## Exercise directions
In full and word for word, copy the records that follow.

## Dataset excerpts
Segment Open
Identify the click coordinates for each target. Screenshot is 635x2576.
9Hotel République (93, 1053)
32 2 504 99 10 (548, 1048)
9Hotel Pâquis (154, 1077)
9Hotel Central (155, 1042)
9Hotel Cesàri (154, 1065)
Segment Closed
## Answer section
Identify the click coordinates for each target. Screenshot is 635x2576.
9Hotel République (93, 1053)
32 2 504 99 10 (548, 1048)
9Hotel Pâquis (154, 1077)
9Hotel Central (155, 1042)
9Hotel Cesàri (154, 1065)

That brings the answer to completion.